Ingredients (makes 24 cookies):
2 ¼ cups of flour
1 teaspoon of baking soda
½ teaspoon of salt
1 ½ sticks of butter, softened
¾ cup of brown sugar
¾ cup of granulated sugar
½ cup of peanut butter
2 eggs
1 teaspoon of vanilla
1 cup of Reese’s mini peanut butter cups, halved
¾ cup of semi-sweet chocolate chips
¾ cup of peanut butter chips
Instructions:
- Preheat oven to 350º. Optional: line a baking sheet with parchment paper. That’ll help a bit with cleanup but these taste great baking directly on the sheet itself.
- Whisk flour, baking soda, and salt in a separate bowl. Once it’s fluffed a bit, set it aside.
- IT’S TIME TO USE SOME MUSCLE. Unless you have an electric mixer, then just use that. But if not, soften your butter in the microwave for 5-10 seconds, then combine it with the sugars in a separate large bowl. Use your whisk to beat everything together until it has a light, fluffy texture.
- Add in the peanut butter, then one egg at a time, then vanilla, ensuring the texture returns to that light, fluffy, cloud-like state before adding the next ingredient.
- Grab the flour, baking soda, and salt bowl and combine it with your main bowl. In order to give your arms a bit of a break, do this gradually, in a series of three or four pours. The mixture will be dry when it’s ready.
- Fold in the chocolate and peanut butter chips – a rubber spatula works super well for this. Then add the halved Reese’s peanut butter cups.

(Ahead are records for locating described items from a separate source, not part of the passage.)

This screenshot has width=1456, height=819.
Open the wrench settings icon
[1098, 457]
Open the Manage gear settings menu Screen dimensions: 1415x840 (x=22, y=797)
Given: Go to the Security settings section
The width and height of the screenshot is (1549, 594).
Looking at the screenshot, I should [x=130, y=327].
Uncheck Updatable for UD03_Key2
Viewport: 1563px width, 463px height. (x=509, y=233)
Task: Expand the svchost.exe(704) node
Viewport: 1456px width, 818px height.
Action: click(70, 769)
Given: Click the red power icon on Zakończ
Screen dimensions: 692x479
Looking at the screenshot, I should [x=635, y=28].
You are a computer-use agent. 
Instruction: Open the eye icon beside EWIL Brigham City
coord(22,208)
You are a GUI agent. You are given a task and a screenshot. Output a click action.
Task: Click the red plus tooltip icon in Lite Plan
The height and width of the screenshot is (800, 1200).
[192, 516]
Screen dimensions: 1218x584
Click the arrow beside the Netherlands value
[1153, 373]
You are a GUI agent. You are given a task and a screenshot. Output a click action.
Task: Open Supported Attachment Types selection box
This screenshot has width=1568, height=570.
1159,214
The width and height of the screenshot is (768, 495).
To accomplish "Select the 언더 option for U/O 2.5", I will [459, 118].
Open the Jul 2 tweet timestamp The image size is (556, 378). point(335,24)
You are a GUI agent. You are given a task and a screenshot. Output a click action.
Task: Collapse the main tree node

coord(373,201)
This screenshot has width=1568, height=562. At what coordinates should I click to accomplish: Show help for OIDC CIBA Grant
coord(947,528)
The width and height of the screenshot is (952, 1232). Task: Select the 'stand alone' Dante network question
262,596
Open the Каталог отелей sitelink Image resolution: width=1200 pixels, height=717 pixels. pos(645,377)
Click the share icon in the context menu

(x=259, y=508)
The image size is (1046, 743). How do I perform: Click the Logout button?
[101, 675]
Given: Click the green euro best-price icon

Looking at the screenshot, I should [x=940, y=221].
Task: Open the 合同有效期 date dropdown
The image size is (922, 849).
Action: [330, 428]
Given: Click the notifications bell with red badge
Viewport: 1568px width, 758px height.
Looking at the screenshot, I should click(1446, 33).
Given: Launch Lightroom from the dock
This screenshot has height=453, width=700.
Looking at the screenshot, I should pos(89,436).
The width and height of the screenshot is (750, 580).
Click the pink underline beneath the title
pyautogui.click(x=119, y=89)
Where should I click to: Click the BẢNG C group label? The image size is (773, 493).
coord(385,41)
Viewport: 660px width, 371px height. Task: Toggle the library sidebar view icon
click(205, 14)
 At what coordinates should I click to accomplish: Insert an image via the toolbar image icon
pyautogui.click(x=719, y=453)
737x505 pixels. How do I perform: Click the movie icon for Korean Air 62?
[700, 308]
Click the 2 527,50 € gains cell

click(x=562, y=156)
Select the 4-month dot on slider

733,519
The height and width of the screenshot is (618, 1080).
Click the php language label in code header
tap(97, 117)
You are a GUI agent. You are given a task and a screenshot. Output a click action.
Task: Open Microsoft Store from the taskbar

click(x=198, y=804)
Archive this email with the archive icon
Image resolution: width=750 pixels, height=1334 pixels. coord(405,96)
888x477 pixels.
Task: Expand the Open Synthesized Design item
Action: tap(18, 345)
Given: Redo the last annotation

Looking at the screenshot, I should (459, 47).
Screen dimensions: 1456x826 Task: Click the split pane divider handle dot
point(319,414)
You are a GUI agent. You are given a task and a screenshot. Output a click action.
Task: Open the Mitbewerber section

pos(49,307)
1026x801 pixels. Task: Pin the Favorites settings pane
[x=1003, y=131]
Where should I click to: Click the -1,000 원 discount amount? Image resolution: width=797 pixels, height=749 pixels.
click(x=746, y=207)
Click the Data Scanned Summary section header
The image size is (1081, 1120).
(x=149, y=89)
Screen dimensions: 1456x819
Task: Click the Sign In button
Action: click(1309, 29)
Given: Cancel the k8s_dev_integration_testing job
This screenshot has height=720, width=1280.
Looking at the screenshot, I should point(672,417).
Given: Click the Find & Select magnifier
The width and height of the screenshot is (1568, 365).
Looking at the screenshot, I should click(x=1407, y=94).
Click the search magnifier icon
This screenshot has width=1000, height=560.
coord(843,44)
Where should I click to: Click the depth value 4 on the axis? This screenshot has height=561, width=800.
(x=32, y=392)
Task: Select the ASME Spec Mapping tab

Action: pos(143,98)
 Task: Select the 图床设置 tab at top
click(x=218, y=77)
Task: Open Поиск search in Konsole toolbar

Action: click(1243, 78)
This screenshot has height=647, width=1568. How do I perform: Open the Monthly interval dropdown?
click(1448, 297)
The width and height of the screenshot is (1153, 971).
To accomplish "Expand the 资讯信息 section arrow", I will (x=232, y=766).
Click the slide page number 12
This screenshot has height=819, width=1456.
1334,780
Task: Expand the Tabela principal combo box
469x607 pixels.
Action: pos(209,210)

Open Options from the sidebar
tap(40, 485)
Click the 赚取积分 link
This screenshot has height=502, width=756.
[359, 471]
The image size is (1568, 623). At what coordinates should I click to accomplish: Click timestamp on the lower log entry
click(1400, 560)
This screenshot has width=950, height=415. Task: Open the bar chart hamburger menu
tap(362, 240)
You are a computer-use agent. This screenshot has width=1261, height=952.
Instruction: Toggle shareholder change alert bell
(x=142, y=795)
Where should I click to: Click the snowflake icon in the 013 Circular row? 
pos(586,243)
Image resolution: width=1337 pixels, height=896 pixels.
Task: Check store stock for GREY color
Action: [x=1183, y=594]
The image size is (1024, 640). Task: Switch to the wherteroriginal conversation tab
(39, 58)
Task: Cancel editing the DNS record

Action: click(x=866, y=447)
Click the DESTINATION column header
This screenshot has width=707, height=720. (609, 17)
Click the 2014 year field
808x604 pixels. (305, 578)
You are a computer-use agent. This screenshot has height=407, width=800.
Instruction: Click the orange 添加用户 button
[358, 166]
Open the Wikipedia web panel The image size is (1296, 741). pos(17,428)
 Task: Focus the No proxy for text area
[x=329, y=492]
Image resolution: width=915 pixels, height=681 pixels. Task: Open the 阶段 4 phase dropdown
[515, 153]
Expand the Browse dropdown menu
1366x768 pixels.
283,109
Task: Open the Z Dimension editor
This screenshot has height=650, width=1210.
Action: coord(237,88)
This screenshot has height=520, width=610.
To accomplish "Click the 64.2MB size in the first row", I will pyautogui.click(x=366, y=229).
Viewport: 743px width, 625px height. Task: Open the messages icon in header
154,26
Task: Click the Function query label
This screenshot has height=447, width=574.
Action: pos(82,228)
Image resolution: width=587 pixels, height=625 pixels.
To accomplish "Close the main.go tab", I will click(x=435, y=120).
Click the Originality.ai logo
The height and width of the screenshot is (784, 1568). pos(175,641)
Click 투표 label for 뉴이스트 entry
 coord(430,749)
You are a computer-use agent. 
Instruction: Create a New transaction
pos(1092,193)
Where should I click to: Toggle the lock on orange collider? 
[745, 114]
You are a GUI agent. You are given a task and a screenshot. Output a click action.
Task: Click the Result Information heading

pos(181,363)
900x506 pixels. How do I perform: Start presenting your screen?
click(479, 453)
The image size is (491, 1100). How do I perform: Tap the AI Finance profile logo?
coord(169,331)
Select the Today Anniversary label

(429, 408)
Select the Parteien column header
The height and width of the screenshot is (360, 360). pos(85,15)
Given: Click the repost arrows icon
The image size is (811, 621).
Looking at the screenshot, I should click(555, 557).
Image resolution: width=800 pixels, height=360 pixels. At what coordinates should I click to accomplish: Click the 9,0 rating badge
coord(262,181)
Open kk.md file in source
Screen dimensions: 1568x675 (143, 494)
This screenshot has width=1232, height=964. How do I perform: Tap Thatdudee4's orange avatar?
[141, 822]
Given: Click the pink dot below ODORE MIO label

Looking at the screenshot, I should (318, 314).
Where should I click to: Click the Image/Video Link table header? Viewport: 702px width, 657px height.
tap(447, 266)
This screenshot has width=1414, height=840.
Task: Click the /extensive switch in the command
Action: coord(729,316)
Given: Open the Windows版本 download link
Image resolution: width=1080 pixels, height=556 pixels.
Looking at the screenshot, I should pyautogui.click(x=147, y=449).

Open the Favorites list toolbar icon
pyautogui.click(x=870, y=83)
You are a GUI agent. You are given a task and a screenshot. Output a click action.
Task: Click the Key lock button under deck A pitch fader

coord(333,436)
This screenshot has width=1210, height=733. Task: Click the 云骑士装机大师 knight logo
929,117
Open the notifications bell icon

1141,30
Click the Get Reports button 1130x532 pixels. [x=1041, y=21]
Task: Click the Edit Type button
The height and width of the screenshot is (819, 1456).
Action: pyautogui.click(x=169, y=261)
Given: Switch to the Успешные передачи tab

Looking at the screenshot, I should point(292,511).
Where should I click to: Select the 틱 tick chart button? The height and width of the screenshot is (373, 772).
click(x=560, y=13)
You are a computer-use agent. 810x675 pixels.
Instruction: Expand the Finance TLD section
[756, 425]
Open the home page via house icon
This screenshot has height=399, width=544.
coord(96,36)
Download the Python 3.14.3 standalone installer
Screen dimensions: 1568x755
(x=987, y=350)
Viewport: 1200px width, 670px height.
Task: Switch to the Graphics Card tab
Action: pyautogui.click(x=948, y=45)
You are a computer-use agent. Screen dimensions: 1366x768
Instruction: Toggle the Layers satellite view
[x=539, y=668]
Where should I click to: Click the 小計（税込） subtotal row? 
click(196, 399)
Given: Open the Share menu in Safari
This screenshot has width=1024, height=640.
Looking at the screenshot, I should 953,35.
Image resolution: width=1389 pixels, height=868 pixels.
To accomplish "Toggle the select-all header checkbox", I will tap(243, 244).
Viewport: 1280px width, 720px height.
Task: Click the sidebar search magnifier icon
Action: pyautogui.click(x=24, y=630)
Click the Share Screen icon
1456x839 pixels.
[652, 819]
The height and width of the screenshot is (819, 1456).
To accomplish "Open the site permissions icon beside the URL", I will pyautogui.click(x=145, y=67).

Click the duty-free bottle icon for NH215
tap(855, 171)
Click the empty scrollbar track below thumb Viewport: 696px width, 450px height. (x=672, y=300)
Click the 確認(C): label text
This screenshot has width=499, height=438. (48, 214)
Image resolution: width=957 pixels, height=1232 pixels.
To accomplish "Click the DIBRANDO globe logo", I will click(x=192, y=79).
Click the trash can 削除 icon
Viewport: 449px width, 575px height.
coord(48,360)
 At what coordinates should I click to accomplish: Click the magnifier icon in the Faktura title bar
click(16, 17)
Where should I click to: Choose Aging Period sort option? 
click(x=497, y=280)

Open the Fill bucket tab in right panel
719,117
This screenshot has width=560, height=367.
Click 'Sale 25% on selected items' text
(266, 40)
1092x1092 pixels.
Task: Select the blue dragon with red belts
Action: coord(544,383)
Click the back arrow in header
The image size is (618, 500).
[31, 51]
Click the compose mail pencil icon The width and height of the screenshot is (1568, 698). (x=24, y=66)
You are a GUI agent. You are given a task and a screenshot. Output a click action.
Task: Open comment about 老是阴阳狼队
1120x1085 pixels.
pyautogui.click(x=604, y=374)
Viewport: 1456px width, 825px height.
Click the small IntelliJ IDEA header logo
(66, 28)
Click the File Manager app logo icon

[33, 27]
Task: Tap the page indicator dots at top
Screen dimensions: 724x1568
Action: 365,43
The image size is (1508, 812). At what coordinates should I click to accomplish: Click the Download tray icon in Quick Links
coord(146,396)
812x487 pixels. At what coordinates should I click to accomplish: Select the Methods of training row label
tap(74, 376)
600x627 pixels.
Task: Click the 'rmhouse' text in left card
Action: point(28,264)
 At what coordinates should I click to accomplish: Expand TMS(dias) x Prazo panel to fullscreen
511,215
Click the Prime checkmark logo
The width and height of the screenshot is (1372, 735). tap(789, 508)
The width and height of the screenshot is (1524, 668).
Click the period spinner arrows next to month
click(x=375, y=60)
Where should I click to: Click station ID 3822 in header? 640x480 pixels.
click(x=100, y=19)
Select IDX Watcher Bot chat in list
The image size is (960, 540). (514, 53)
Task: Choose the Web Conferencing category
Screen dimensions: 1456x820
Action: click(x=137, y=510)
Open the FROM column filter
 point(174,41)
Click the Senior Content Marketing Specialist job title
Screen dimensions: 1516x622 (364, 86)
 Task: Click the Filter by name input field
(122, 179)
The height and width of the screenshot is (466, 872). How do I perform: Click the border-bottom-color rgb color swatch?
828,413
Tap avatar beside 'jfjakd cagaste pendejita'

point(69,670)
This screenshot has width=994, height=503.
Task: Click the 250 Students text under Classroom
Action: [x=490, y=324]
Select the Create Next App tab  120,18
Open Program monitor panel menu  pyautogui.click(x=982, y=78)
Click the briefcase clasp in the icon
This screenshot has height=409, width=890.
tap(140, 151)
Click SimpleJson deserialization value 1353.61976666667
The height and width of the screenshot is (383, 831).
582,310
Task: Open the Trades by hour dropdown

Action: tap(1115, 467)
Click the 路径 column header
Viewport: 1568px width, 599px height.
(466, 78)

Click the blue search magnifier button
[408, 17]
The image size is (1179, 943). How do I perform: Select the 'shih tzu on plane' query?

- Use a cookie scoop (or an ice cream scoop, if you prefer your cookies gargantuan, like I do) to place the dough onto your baking sheet. Ideally, each scoop will have a halved peanut butter cup and a few each of chocolate and peanut butter chips, but this isn’t rocket science so don’t worry about being super precise. Bake for 10-12 minutes (smaller cookies) or 14-16 minutes (larger ones). When they’re golden brown, let them cool for a few minutes and then dig in.